Most people who are complaining in this thread are over 3m and know it. They also know that they are trying to con the toll operators and the autoroute company regarding their 3m limit.

Plenty of noise these days about the morality of bankers... where does that put people who try to cheat the autoroute companies?

If you have the time France has fabulous roads, be they autoroute, N or D. But if you are in the hurry and have to use the autoroutes, you know in advance they are expensive before you enter them, so isn't it just better to use and pay or don't use at all?

Last, if Poles, Lithuanians, Germans or dare I say French people were openly boasting about a scam to defraud they are using in the UK, maybe one or two on this forum may just get a little upset about it?

Sorry if this is a bit close to being personal, but come on people.


----------



## ruthiebabe

Veevee

With respect this is unnecessary.

My original post specifically focused on a warning to people who may be UNDER 3 metres and still charged the higher rate if using automatic booths. 

I personally have not tried to reduce the charge choosing instead to avoid automatic booths, however I willingly admit if a human operator offers me a class 2 charge rather than a class 3 (that doubles the cost because of a few centimetres) then I will accept their interpretation. Are you saying that I shouldn't, or indeed that you wouldn't if it were you?

Those who have posted that have successfully challenged it have 'requested' a lower fee and been granted it, clearly within a tolerance amongst staff of the ruling being a little arbitary and harsh on what is essentially tourist/personal use class as opposed to lorries/commercial use class. How is it fraud if they have negotiated it? It's not as if they have bought a ticket to Camden the travelled to Scotland on it. 

As far as a debate about whether to use the autoroutes or not use then if I may say so that is not the topic of the thread. Sometimes you want or have to use them and the topic is about the tolerant interpretation of the charges by human operators versus the automatic booths.


----------



## Drew

Ruthiebabe,

I don't think Veevee's post was personal, he/she was merely pointing out that if your vehicle is over the 3m limit you are expected to pay the going rate.

If the length of your vehicle is extended by a cycle rack or back box, the ferry companies charge you for the extra, and likewise if you fit a satellite dome you are increasing the height of your vehicle.

▸ **Source excerpt**:
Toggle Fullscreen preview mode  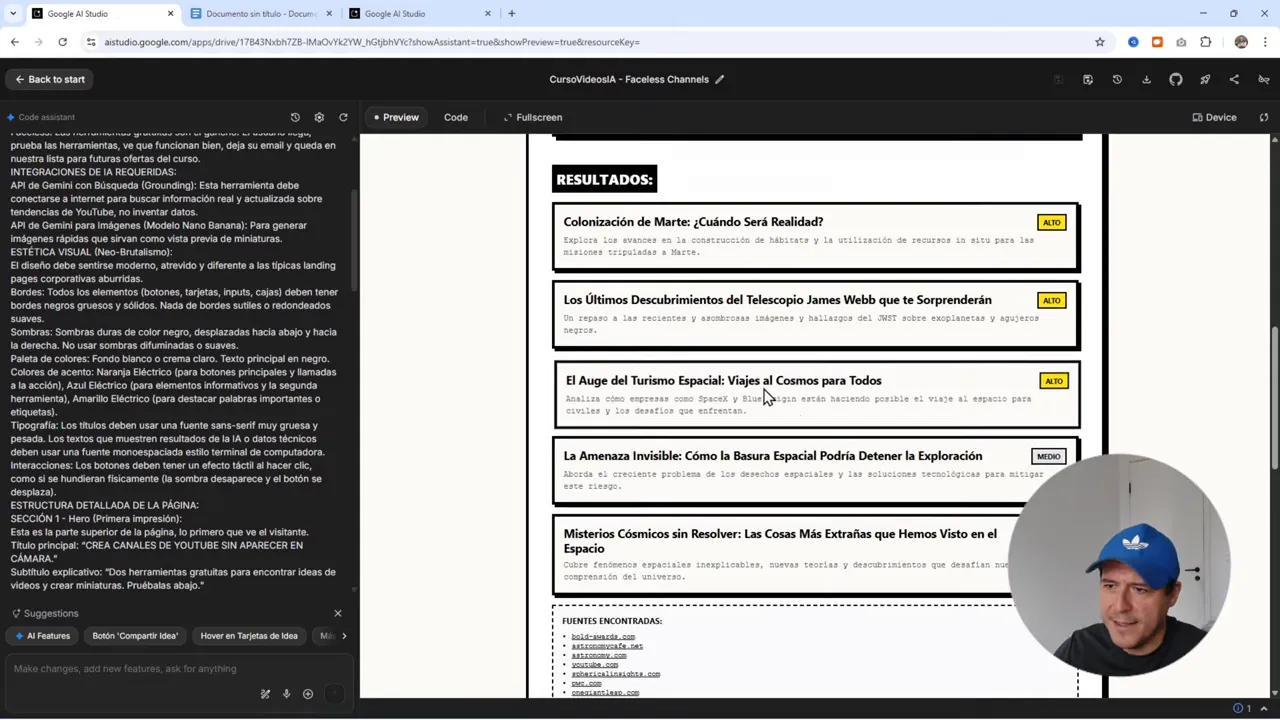532,117
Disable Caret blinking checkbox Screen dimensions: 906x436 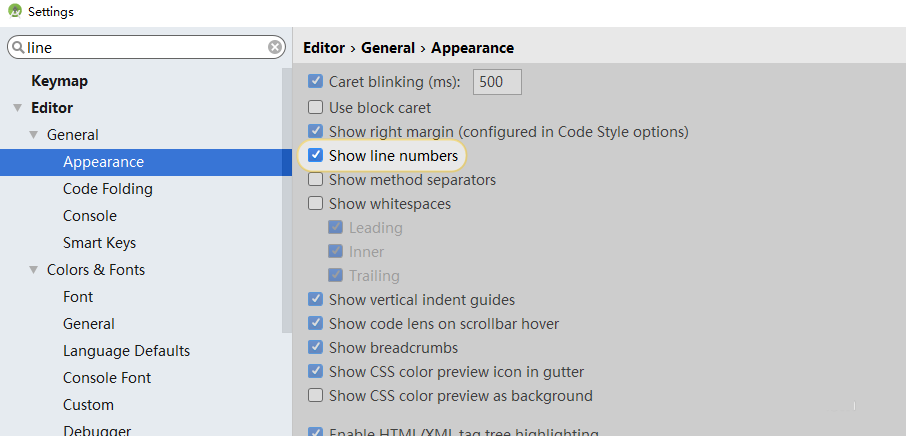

▸ **Task requirements**:
1: In the forum thread about autoroute tolls, what do ferry companies do when a cycle rack or back box makes a vehicle longer?
2: Reproduce the part of the forum thread about autoroute tolls between "I personally have" and "Scotland on it.", inclusive, word for word.

▸ **Outputs by task**:
1: They charge for the extra length.

2:
I personally have not tried to reduce the charge choosing instead to avoid automatic booths, however I willingly admit if a human operator offers me a class 2 charge rather than a class 3 (that doubles the cost because of a few centimetres) then I will accept their interpretation. Are you saying that I shouldn't, or indeed that you wouldn't if it were you?

Those who have posted that have successfully challenged it have 'requested' a lower fee and been granted it, clearly within a tolerance amongst staff of the ruling being a little arbitary and harsh on what is essentially tourist/personal use class as opposed to lorries/commercial use class. How is it fraud if they have negotiated it? It's not as if they have bought a ticket to Camden the travelled to Scotland on it.